A newly published randomized, double-blind, placebo-controlled crossover trial brings long-awaited clinical clarity to a topic patients have been asking about for years: Can cannabis, specifically THC-containing cannabis, effectively treat acute migraine attacks?
Why This Study Matters
Cannabis has long been one of the most commonly reported medicinal tools for migraine. In surveys of medical cannabis patients, more than one-third report using cannabis for headache or migraine relief, with inhalation being the most common route of administration.

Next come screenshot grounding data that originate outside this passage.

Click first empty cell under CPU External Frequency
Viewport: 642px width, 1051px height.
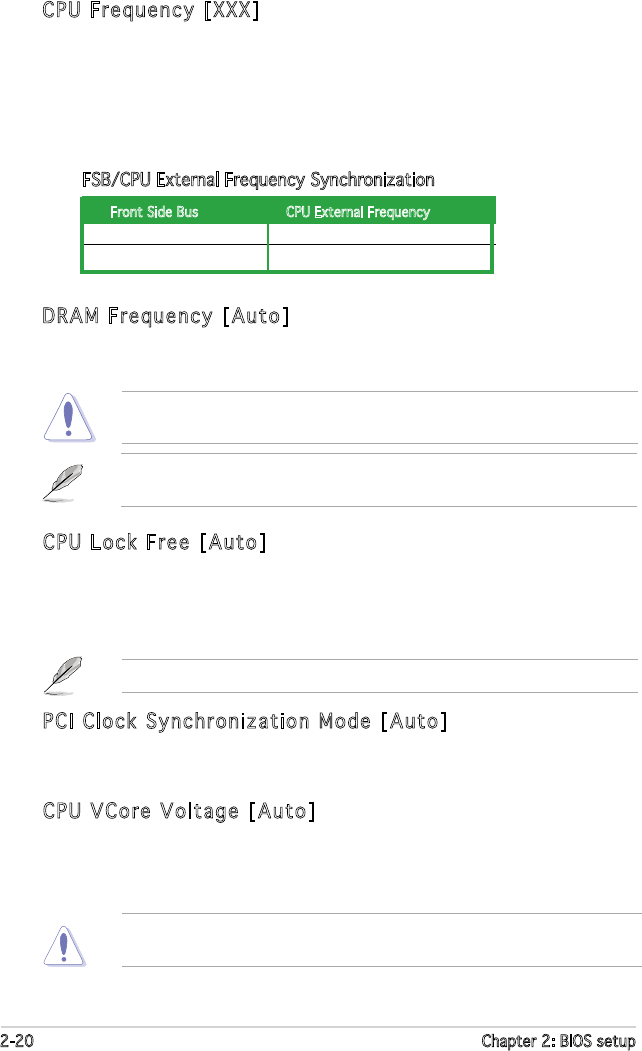pos(380,234)
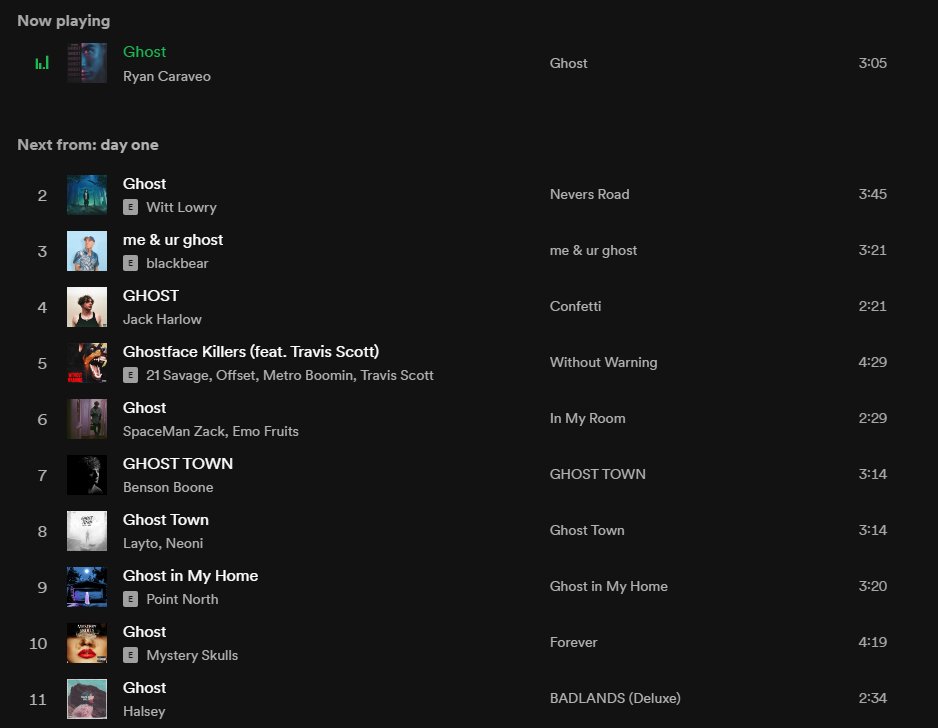Click the Explicit badge next to Point North
The height and width of the screenshot is (728, 938).
click(x=129, y=599)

Yet until now, no randomized controlled trial (RCT) had rigorously evaluated cannabis flower for the acute treatment of migraine.

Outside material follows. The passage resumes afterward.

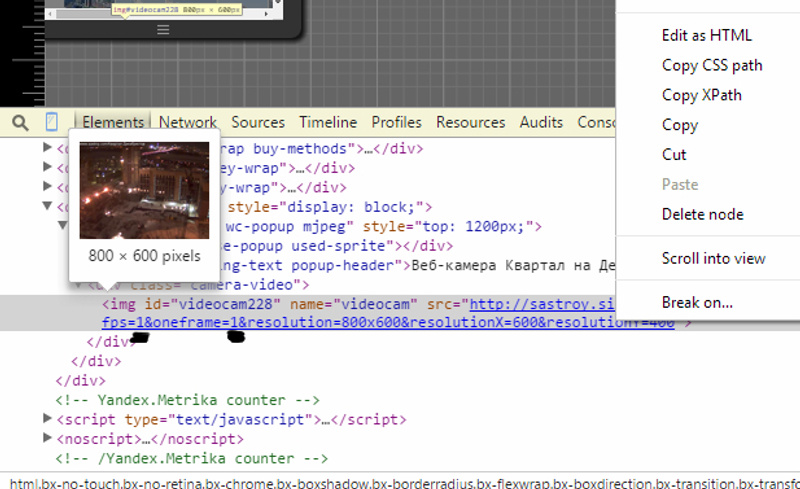Open the Network tab

(187, 122)
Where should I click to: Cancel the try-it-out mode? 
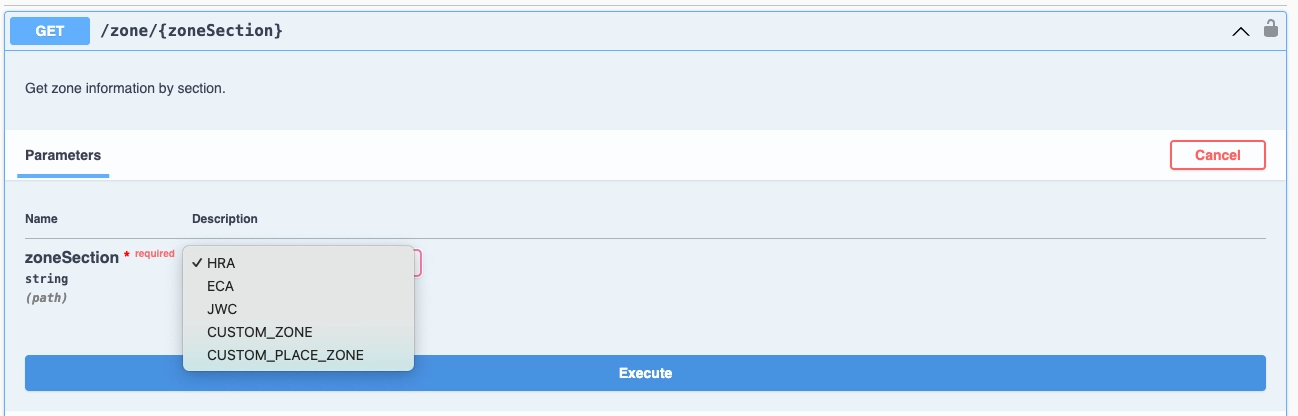tap(1217, 155)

This study, conducted at the University of California, San Diego and registered with ClinicalTrials.gov (NCT04360044), fills a critical evidence gap by directly comparing vaporized cannabis formulations with placebo in adults experiencing migraine attacks.
Study Design at a Glance
Researchers enrolled adults aged 21–65 who met diagnostic criteria for migraine and experienced between 2 and 23 migraine days per month. Participants were carefully screened to exclude confounding factors such as active substance use disorder, severe psychiatric illness, or pulmonary disease.

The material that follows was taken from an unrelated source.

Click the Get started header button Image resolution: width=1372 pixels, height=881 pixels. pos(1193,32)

The trial used a randomized, double-blind, placebo-controlled, crossover design, meaning each participant treated multiple migraine attacks with different study drugs over time. Four vaporized cannabis flower formulations were tested:
- THC-dominant (≈6% THC)
- CBD-dominant (≈11% CBD)
- THC + CBD (≈6% THC + 11% CBD)
- Placebo cannabis (<0.025% THC)
All products were provided by the National Institute on Drug Abuse (NIDA) Drug Supply Program and were devoid of terpenes, allowing researchers to isolate the effects of THC and CBD themselves.
The primary endpoint was pain relief at 2 hours post-vaporization, with secondary endpoints including pain freedom and most bothersome symptom (MBS) freedom at the same time point.
Key Findings: THC Made the Difference
Across multiple analyses, including intention-to-treat, modified intention-to-treat, and sensitivity analyses, THC-containing formulations consistently outperformed placebo.
- 2-hour pain relief
- THC-dominant: ~69%
- THC + CBD: ~67%
- CBD-dominant: ~53% (not statistically significant)
- Placebo: ~47%
Both THC-dominant and THC + CBD formulations achieved statistically significant improvements in pain relief compared to placebo. In contrast, CBD-dominant cannabis alone did not.
For secondary outcomes, the THC + CBD combination stood out:
- Pain freedom at 2 hours: 35% vs. 16% with placebo
- Freedom from most bothersome symptom: 60% vs. 34% with placebo
These results suggest that THC plays a central therapeutic role in acute migraine relief, and that combining THC with CBD may enhance broader symptom control.
Understanding the Mechanism
Preclinical research helps explain why THC may be effective for migraine. Cannabinoids have been shown to interact with migraine-related pathways by:
- Inhibiting calcitonin gene-related peptide (CGRP) release
- Reducing CGRP-induced nitric oxide signaling
- Modulating trigeminovascular neuron activity
- Inhibiting cortical spreading depression, a key event in migraine aura
This clinical trial translates those mechanistic insights into real-world patient outcomes.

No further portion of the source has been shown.